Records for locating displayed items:
****

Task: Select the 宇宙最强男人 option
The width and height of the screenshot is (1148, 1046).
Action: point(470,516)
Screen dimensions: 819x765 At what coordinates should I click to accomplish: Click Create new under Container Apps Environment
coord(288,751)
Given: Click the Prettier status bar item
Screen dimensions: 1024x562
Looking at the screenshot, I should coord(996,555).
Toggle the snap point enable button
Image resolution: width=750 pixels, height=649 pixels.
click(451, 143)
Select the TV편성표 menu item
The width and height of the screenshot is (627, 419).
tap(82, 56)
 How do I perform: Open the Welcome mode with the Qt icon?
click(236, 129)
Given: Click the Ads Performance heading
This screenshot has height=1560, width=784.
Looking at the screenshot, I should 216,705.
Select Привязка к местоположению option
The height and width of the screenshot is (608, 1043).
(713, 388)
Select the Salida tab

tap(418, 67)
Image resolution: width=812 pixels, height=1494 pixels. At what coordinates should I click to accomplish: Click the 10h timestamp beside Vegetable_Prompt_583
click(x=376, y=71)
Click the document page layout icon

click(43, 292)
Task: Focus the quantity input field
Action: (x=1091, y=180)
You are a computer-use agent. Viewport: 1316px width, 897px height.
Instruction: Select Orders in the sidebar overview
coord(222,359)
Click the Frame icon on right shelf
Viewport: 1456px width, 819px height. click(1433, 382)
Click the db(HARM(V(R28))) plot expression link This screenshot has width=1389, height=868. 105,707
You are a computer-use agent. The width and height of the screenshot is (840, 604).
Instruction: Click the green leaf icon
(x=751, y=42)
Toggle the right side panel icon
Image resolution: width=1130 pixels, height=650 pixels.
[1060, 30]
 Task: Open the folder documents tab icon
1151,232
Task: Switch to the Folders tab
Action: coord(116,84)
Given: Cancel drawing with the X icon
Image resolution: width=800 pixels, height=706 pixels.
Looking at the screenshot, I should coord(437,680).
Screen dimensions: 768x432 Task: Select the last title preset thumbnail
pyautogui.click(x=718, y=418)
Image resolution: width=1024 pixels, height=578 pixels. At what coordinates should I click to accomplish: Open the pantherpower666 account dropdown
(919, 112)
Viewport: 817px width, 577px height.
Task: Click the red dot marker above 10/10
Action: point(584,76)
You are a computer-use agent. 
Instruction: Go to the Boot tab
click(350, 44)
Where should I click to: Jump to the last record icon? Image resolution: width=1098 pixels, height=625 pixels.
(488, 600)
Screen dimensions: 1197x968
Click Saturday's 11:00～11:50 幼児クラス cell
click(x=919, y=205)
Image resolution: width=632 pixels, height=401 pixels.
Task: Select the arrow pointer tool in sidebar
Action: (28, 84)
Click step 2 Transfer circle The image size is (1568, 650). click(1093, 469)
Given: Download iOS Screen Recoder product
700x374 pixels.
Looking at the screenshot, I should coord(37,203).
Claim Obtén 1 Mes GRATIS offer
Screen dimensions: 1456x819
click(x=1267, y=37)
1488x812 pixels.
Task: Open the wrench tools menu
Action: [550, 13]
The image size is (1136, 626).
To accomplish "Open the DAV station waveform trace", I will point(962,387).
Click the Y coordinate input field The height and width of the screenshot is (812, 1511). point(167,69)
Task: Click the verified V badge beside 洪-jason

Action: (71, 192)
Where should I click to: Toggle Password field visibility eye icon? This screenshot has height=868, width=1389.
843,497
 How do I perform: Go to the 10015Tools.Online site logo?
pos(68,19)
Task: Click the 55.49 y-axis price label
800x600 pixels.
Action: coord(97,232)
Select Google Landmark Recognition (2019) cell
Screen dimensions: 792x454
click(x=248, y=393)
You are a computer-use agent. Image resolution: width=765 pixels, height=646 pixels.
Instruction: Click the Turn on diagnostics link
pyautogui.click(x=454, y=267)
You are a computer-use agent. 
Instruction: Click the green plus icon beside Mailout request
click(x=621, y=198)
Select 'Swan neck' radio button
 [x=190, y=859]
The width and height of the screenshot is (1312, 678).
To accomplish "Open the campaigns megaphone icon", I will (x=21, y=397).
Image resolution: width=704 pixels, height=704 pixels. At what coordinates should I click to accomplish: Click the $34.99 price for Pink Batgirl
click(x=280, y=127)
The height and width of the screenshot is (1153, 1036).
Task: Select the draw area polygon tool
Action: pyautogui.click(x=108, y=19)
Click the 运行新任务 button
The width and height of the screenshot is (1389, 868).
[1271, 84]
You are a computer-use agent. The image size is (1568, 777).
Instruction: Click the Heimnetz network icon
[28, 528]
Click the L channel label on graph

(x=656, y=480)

****

Problem statement:
Select and copy each line of the records above that contains the string "Toggle". Case counts.

Task response:
Toggle the snap point enable button
Toggle the right side panel icon
Where should I click to: Toggle Password field visibility eye icon? This screenshot has height=868, width=1389.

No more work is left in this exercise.